Recorded data:

════════════════

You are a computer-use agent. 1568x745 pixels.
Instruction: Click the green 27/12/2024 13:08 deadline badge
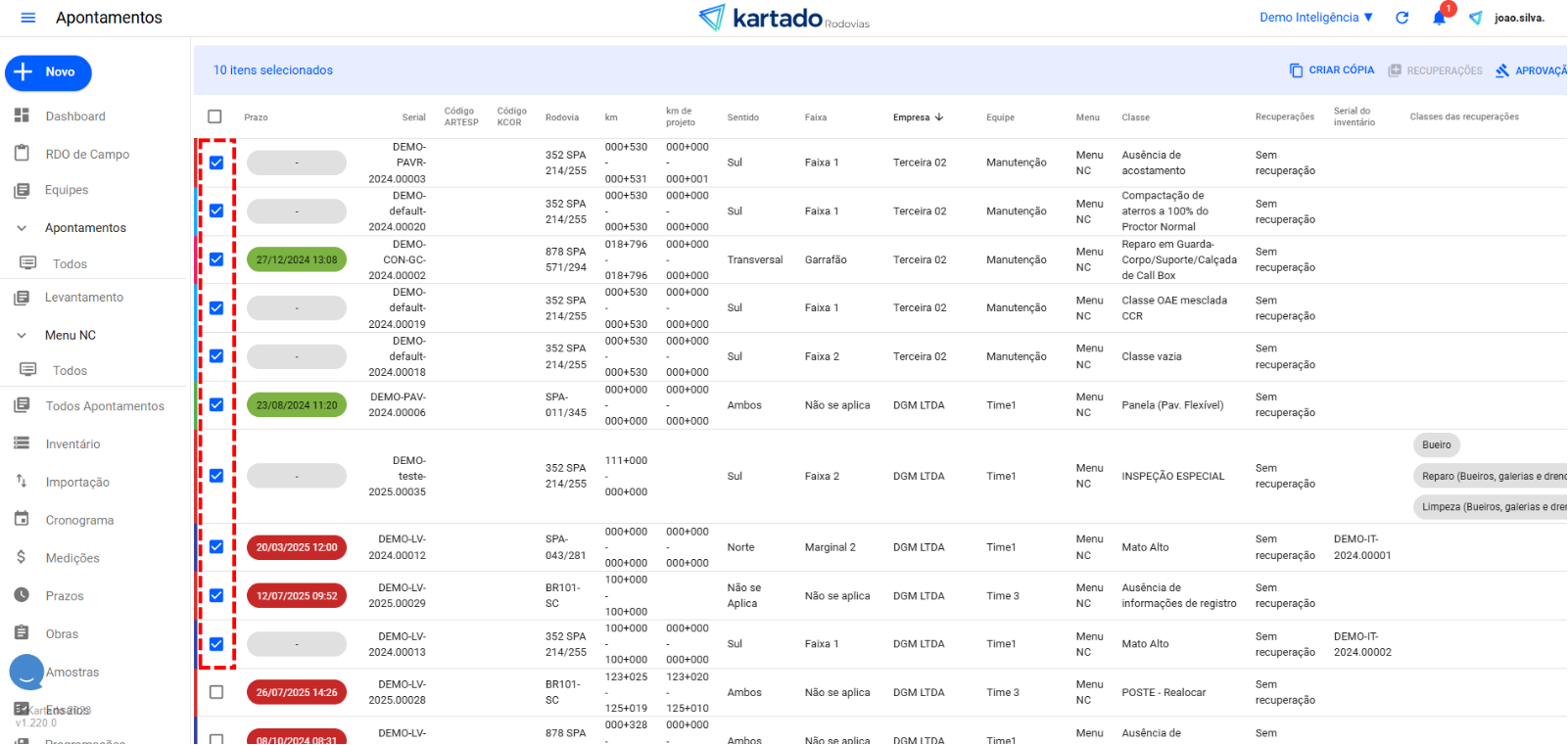(x=297, y=260)
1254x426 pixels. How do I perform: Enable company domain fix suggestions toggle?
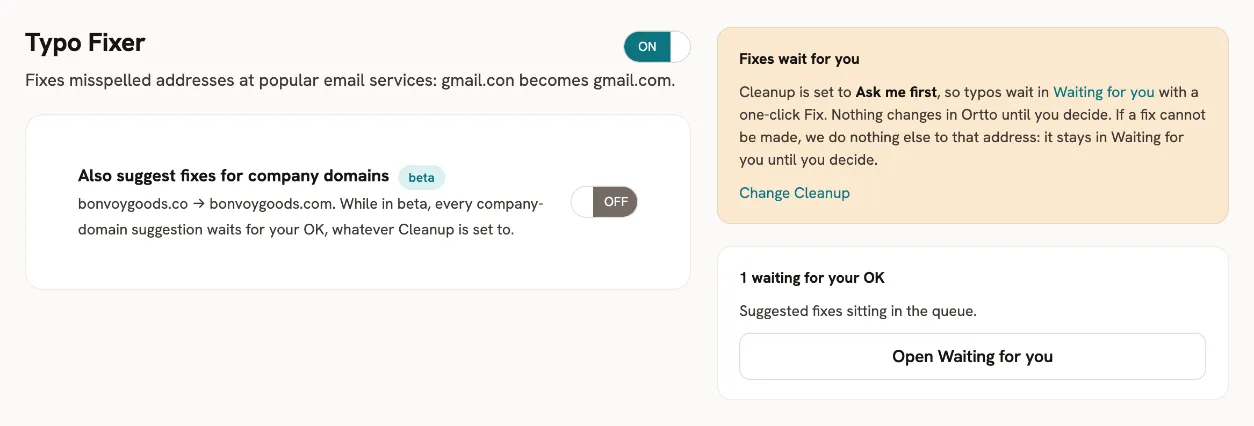(604, 202)
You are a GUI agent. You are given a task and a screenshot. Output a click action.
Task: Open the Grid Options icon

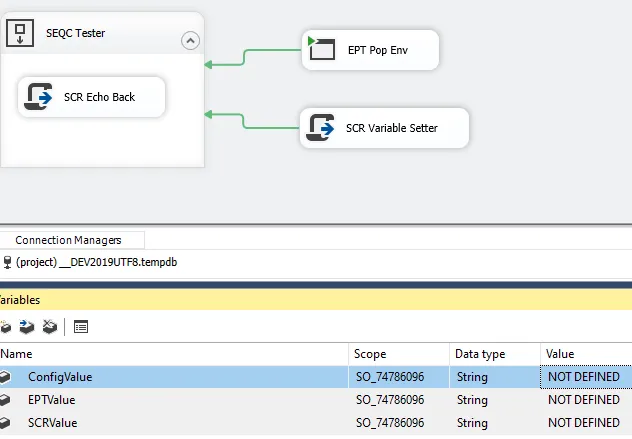coord(81,327)
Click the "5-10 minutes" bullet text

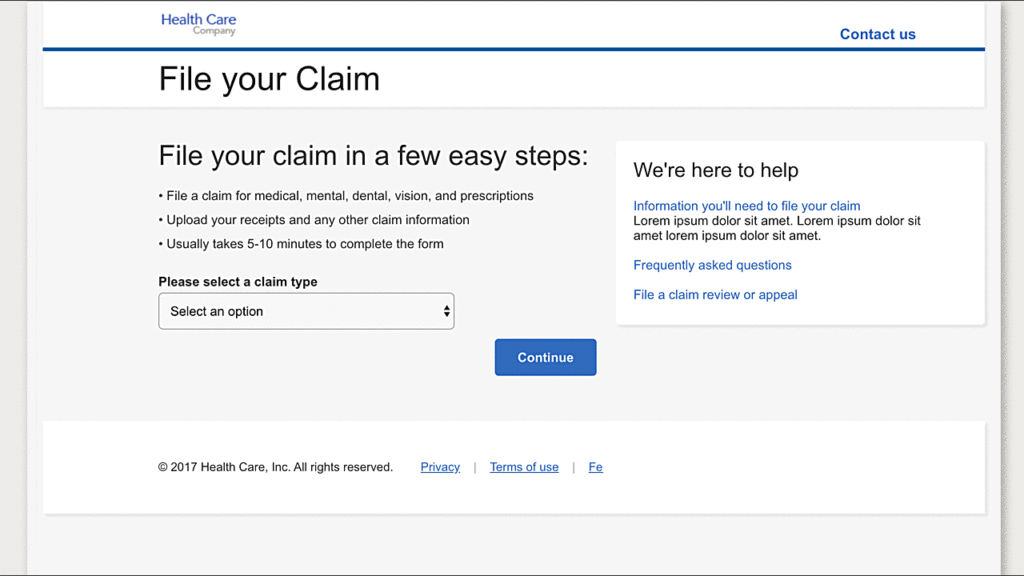click(303, 244)
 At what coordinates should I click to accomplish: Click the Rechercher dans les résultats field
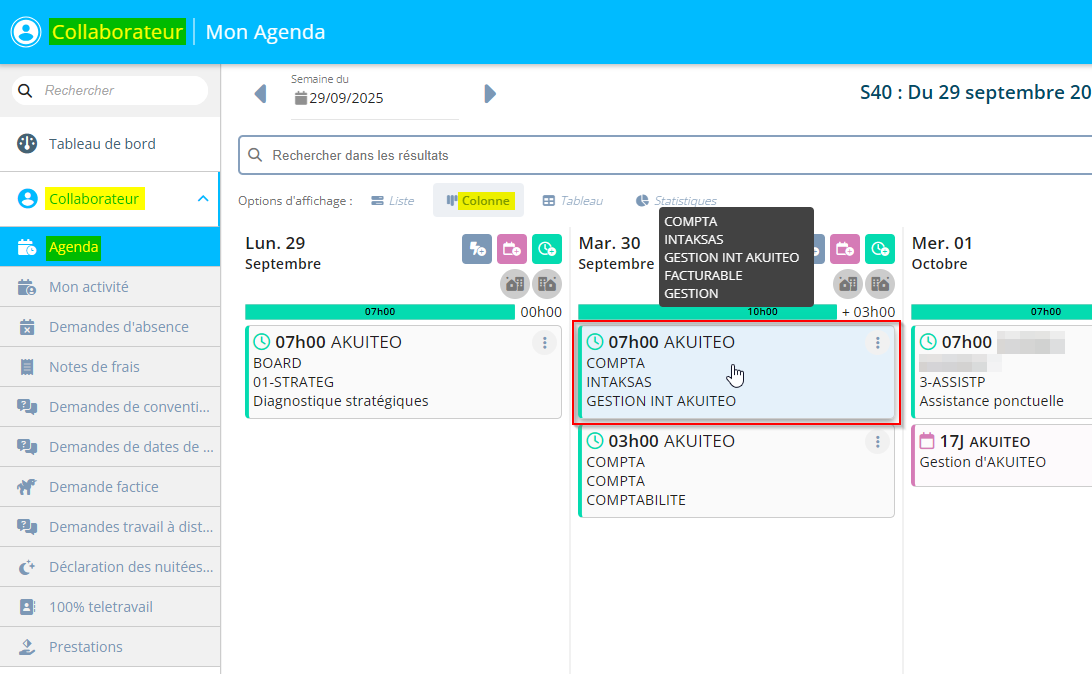(x=660, y=156)
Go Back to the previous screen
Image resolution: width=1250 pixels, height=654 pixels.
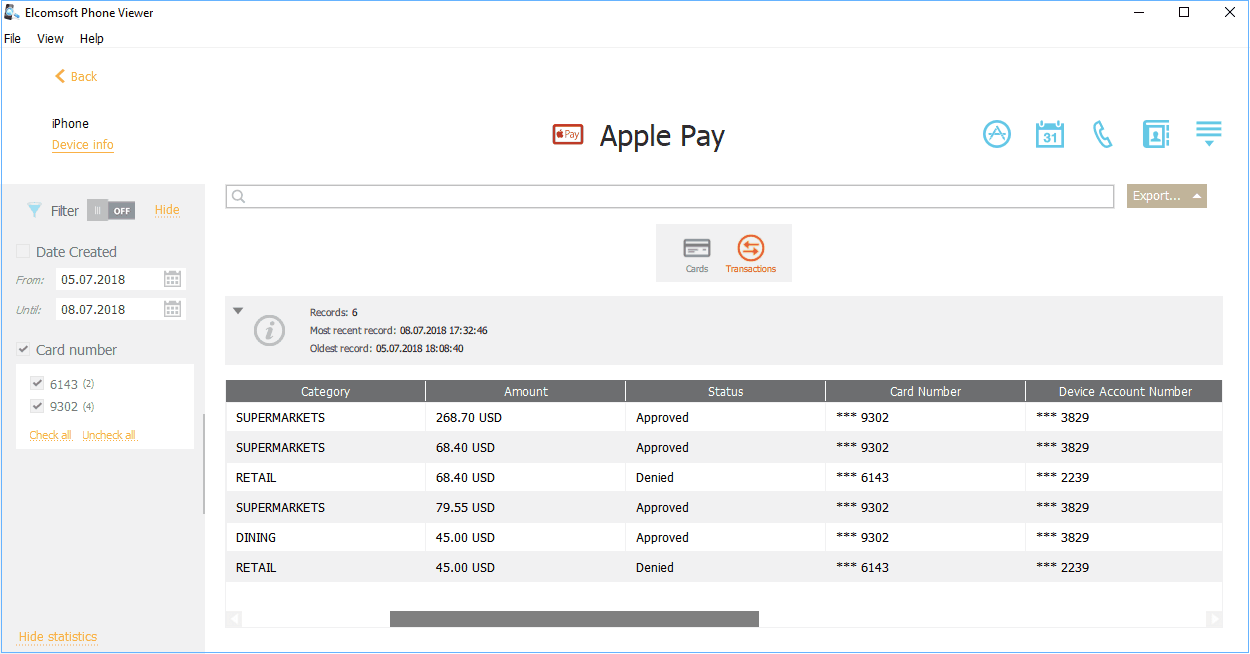tap(76, 77)
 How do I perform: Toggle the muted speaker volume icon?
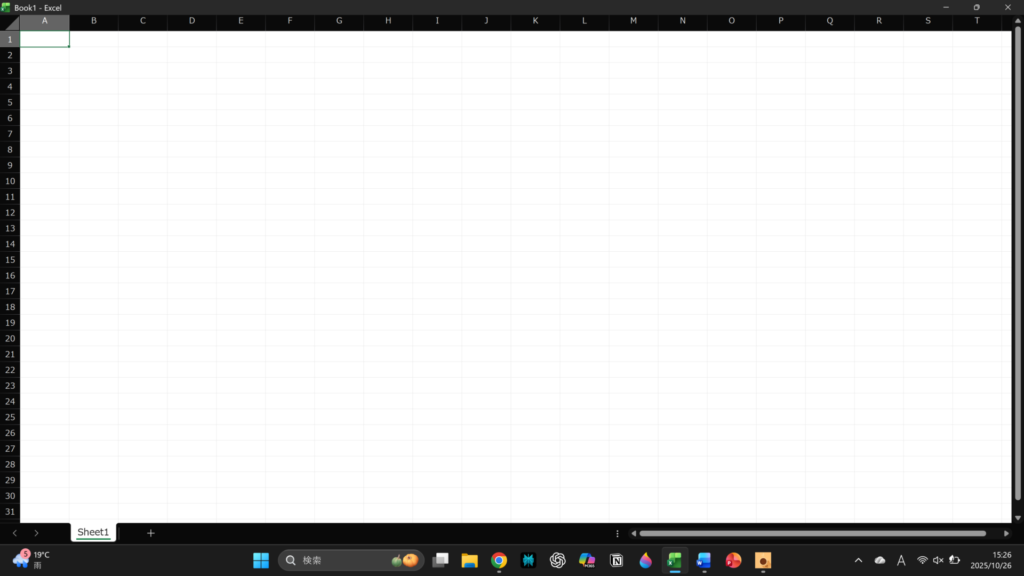point(938,561)
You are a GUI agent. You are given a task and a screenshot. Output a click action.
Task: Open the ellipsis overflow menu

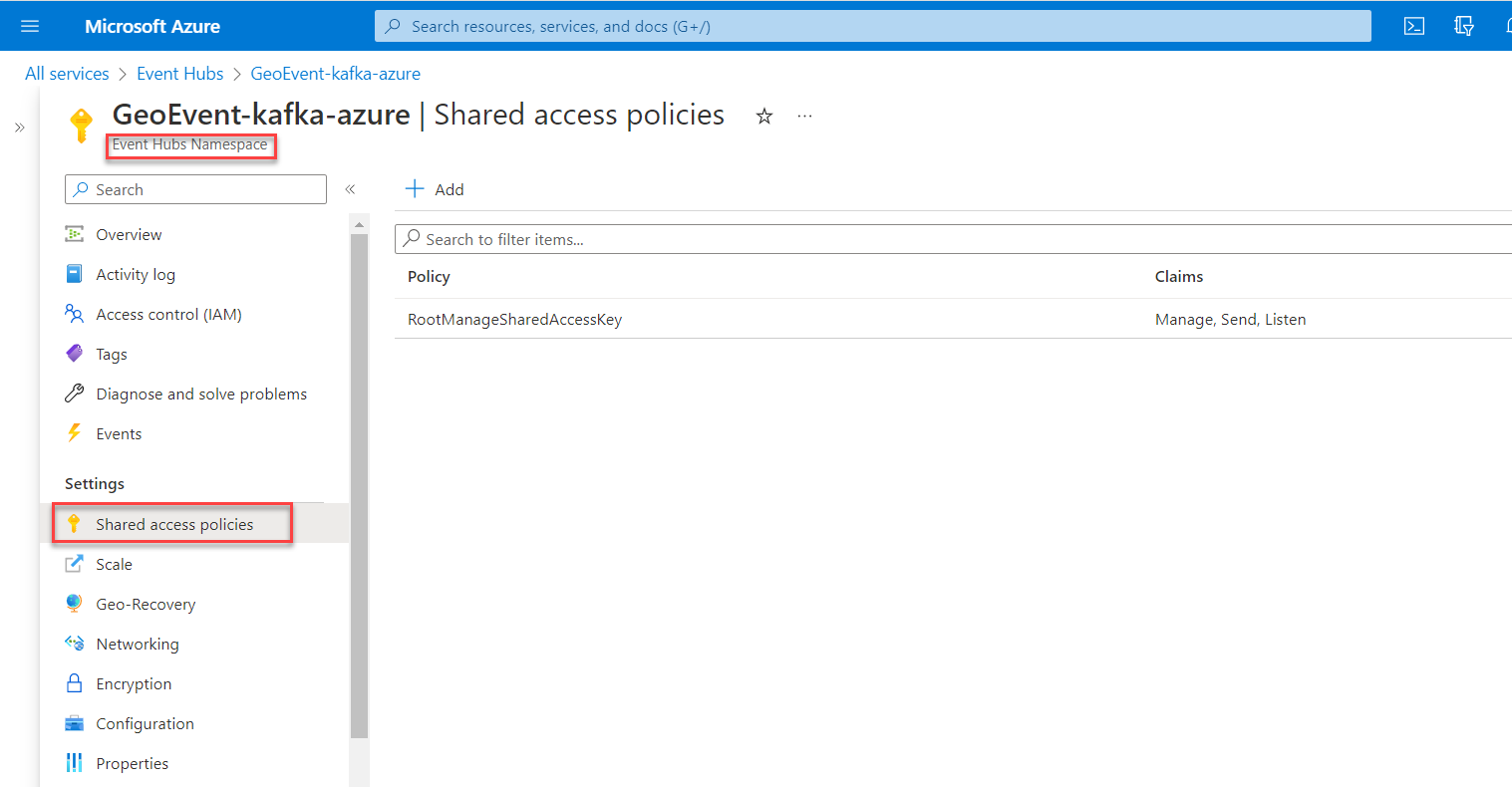[x=804, y=117]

════════════════

What the task requires: Down to the last line, return the entries above exactly, with no pictures.

Answer space:
You are a computer-use agent. 1568x745 pixels.
Instruction: Click the green 27/12/2024 13:08 deadline badge
(x=297, y=260)
1254x426 pixels. How do I perform: Enable company domain fix suggestions toggle?
(604, 202)
You are a GUI agent. You are given a task and a screenshot. Output a click action.
Task: Open the Grid Options icon

coord(81,327)
Click the "5-10 minutes" bullet text

click(303, 244)
 At what coordinates should I click to accomplish: Click the Rechercher dans les résultats field
(x=660, y=156)
Go Back to the previous screen
Image resolution: width=1250 pixels, height=654 pixels.
tap(76, 77)
 How do I perform: Toggle the muted speaker volume icon?
point(938,561)
You are a GUI agent. You are given a task and a screenshot. Output a click action.
Task: Open the ellipsis overflow menu

[x=804, y=117]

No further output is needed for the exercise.